Before making changes, baseline your current performance. These free tools give you actionable data: Google PageSpeed Insights (pagespeed.web.dev) — tests both mobile and desktop, reports Core Web Vitals, and provides specific recommendations. GTmetrix (gtmetrix.com) — detailed waterfall chart showing how every resource on your page loads, with a prioritised list of improvements. WebPageTest (webpagetest.org) — more advanced, but excellent for seeing how your site performs from different locations and connection speeds.

The Biggest Speed Wins

These are the most impactful improvements, ranked by typical effect: Optimise your images — oversized images are the most common cause of slow websites. Use modern formats (WebP), compress images before uploading, and specify image dimensions in HTML. A WordPress plugin like ShortPixel or Imagify can automate this. Enable caching — caching stores a pre-built version of your pages so the server doesn’t have to regenerate them for every visitor. On WordPress, WP Rocket or W3 Total Cache handle this. Most good hosts offer server-level caching too. Use a CDN (Content Delivery Network) — a CDN serves your static files (images, scripts, CSS) from servers geographically close to each visitor. Cloudflare offers a free tier that makes a noticeable difference.
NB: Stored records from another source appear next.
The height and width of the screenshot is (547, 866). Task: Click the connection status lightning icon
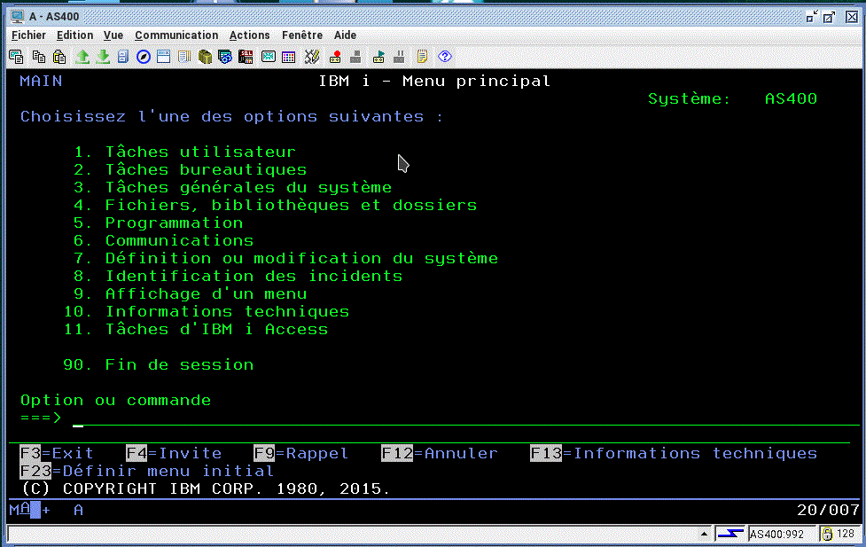[x=732, y=533]
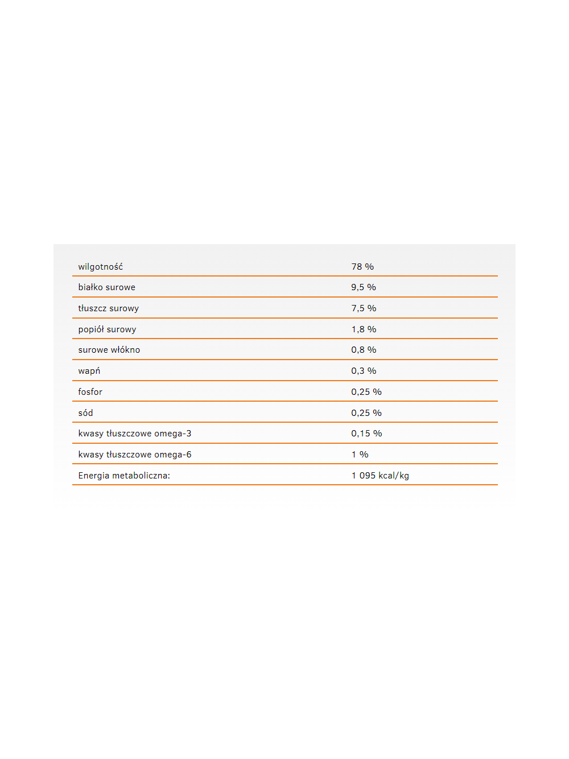Click the wilgotność row label
Image resolution: width=569 pixels, height=759 pixels.
(x=101, y=267)
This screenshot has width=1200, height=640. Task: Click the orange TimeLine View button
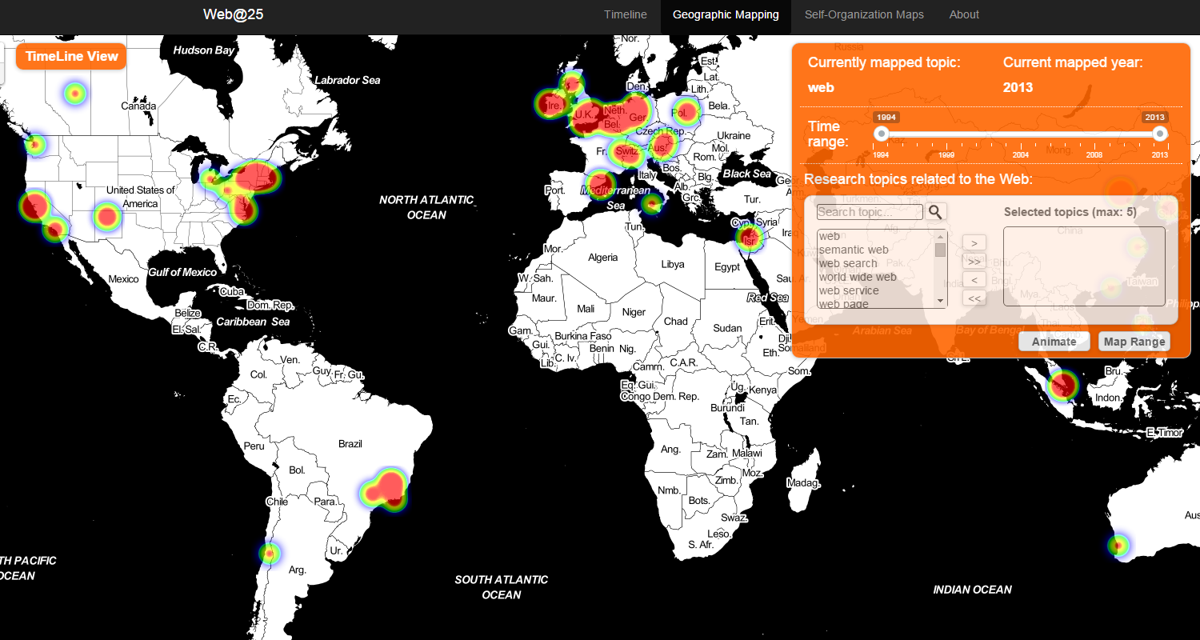point(71,56)
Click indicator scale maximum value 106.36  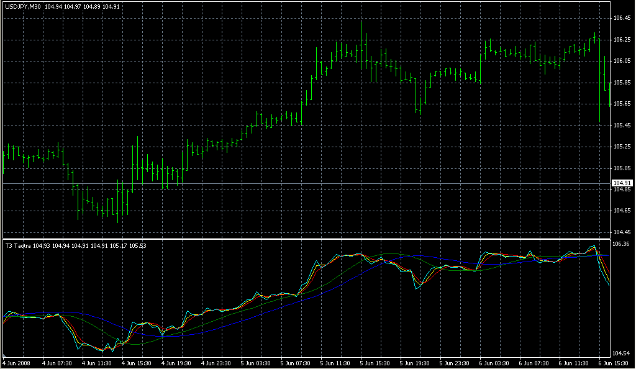(622, 244)
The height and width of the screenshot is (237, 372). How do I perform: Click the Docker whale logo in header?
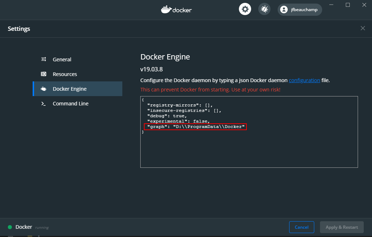point(166,9)
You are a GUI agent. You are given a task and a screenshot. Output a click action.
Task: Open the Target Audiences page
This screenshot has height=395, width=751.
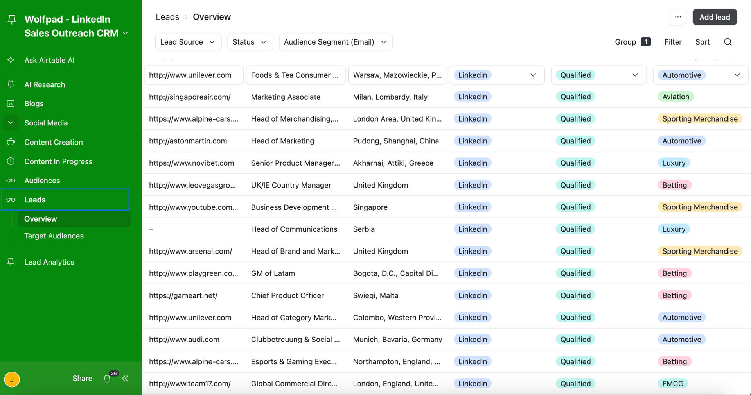tap(54, 236)
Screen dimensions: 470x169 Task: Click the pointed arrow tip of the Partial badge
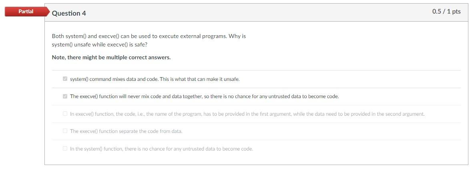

Minimise JavaScript and CSS — unused or unoptimised scripts slow down your page. Minification removes whitespace and comments; deferring JavaScript means it loads after the visible content rather than blocking it. Choose faster hosting — no amount of optimisation will fully compensate for slow hosting. Shared hosting on an oversold server has a ceiling. If you’ve done everything else and your site is still slow, the host is likely the bottleneck. Reduce third-party scripts — every chat widget, social media embed, and ad tracker adds loading time. Audit what’s loading and remove anything you don’t actively use.

Core Web Vitals Explained

Google’s Core Web Vitals are three specific metrics: Largest Contentful Paint (LCP — how fast the main content loads), Interaction to Next Paint (INP — how quickly the page responds to user input), and Cumulative Layout Shift (CLS — how stable the page is as it loads). PageSpeed Insights shows your scores for all three. Focus on LCP first, as it’s typically the most impactful and the most improvable. Xpose carries out performance audits for clients across Norfolk as part of our ongoing web support services.

FAQs

Common questions.

How fast should my website load?
Google recommends a Largest Contentful Paint (LCP) of 2.5 seconds or faster. Aim for a total page load time of under 3 seconds on a standard mobile connection. Anything above 5 seconds will noticeably hurt conversions.
Will a page builder (like Divi or Elementor) slow my site down?
Many page builders add significant JavaScript and CSS overhead. Some, like Elementor, have improved significantly. Others remain bloated. If speed is a priority, consider a lighter-weight builder or a theme built for performance. The difference can be substantial.
Does website speed affect my Google rankings?
Yes, directly. Core Web Vitals are a confirmed ranking signal, meaning pages that score “Good” on all three metrics may rank above slower competitors. The effect is most pronounced in highly competitive searches.